EXERCISE DIRECTIONS —
Lines from the one containing "1568x784 pixels. Task: Open" to the end of the entries below must be reproduced exactly, with both end lines kept and no other line added.

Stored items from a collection
##############################
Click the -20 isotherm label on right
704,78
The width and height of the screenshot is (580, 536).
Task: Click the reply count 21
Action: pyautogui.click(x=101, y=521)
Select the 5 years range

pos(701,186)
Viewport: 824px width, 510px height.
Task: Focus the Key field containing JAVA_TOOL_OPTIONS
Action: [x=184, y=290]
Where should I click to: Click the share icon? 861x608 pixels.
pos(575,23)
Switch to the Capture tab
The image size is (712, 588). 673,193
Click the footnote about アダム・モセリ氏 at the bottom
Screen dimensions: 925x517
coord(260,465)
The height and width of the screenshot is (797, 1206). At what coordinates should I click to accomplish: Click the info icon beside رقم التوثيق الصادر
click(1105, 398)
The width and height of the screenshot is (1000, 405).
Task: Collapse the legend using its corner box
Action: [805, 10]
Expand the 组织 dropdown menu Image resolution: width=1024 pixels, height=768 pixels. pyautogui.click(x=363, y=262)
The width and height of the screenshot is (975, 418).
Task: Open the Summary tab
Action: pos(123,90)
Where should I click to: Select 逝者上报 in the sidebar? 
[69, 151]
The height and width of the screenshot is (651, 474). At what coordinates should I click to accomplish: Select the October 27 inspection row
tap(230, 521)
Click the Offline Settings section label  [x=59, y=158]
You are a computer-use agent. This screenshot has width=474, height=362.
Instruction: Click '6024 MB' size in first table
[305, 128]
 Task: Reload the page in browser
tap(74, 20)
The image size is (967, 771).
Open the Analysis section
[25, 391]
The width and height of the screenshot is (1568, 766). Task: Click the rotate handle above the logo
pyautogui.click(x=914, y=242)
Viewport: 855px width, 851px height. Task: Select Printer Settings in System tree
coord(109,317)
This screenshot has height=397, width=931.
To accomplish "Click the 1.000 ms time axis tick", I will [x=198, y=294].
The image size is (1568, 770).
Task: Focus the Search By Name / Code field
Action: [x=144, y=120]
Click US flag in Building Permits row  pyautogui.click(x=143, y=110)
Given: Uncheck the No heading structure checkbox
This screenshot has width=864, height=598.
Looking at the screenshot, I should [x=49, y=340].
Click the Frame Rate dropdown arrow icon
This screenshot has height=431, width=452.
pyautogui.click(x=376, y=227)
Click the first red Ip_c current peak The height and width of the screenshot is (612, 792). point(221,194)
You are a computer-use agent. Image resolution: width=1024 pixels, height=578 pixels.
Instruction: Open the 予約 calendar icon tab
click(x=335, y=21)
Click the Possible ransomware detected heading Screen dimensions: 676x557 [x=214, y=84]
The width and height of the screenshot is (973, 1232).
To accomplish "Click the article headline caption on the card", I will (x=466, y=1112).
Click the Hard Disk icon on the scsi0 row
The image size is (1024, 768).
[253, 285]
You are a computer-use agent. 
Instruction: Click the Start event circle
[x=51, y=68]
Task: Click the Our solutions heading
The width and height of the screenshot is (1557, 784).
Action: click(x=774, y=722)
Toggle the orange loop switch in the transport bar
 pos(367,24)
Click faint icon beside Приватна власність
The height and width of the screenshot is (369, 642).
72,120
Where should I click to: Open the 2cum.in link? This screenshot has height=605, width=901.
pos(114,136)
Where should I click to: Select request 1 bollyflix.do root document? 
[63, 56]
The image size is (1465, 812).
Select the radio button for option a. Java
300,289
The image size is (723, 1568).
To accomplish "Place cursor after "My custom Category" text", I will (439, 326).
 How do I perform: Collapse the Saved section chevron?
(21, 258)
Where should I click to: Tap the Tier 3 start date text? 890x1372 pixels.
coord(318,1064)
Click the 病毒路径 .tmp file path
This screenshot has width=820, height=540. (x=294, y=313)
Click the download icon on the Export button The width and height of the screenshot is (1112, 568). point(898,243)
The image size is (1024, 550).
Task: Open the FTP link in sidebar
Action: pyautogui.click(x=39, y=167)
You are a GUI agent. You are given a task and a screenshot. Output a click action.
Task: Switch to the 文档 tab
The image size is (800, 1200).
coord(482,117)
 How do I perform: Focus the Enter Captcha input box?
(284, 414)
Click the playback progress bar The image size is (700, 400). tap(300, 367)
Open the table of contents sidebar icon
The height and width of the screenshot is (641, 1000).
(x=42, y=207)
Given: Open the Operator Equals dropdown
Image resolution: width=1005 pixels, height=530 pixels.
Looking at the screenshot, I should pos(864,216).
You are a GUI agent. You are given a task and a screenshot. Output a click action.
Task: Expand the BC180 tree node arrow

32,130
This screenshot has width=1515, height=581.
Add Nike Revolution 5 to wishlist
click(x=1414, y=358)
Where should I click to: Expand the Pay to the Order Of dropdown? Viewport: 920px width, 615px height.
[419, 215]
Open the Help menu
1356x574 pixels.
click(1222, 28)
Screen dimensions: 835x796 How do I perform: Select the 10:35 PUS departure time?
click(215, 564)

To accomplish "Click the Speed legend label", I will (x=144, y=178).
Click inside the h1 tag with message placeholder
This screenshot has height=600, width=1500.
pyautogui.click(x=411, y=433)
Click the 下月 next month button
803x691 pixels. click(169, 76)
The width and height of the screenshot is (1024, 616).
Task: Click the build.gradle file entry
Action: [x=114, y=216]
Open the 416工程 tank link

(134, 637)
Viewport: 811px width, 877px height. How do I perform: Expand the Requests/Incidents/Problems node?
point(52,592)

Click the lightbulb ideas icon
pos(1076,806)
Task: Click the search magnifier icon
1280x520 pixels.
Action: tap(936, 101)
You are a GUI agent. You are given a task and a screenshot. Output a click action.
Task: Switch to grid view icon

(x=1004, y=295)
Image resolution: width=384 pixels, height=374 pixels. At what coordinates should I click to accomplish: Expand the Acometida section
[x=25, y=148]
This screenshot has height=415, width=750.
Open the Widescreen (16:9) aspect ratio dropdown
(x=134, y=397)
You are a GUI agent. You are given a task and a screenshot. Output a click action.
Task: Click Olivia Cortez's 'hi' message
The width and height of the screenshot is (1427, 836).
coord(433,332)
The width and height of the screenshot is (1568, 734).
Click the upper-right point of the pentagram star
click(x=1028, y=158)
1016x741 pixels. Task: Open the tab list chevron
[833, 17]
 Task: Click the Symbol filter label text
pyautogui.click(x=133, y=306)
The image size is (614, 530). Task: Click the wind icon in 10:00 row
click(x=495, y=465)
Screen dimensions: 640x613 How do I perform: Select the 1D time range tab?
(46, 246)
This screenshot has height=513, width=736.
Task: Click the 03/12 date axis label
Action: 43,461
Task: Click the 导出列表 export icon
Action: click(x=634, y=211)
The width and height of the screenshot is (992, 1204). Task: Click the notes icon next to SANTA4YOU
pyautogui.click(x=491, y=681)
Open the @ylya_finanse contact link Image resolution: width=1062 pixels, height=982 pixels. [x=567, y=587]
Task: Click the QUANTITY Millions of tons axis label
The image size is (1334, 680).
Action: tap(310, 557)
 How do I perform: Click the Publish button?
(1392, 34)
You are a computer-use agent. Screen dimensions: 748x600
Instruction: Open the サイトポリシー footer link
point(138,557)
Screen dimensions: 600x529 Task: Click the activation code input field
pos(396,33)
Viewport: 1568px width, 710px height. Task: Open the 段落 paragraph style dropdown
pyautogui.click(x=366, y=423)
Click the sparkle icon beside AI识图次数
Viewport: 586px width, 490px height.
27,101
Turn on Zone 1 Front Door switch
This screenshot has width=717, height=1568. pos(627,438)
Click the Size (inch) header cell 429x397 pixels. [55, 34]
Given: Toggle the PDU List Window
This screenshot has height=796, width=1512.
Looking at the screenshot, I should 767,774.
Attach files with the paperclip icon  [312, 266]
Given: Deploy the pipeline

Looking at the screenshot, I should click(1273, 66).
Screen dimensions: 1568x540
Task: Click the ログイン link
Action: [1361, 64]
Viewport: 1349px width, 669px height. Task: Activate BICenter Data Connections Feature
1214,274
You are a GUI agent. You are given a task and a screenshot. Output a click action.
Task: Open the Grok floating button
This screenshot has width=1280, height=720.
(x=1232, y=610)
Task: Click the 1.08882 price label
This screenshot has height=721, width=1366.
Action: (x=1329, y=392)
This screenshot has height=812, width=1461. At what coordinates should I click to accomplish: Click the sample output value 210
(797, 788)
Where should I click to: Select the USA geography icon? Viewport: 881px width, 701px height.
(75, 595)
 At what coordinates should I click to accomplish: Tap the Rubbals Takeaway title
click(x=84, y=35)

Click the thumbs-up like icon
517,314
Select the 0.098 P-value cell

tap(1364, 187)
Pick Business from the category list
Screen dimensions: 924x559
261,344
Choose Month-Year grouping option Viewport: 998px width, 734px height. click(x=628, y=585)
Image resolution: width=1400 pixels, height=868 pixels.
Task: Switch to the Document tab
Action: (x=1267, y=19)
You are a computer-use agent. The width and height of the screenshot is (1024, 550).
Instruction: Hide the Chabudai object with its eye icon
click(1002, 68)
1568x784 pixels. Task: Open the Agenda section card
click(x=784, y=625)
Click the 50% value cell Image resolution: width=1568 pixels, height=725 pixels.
##############################
RESPONSE TO THE EXERCISE —
1568x784 pixels. Task: Open the Agenda section card
click(x=784, y=625)
Click the 50% value cell Image resolution: width=1568 pixels, height=725 pixels.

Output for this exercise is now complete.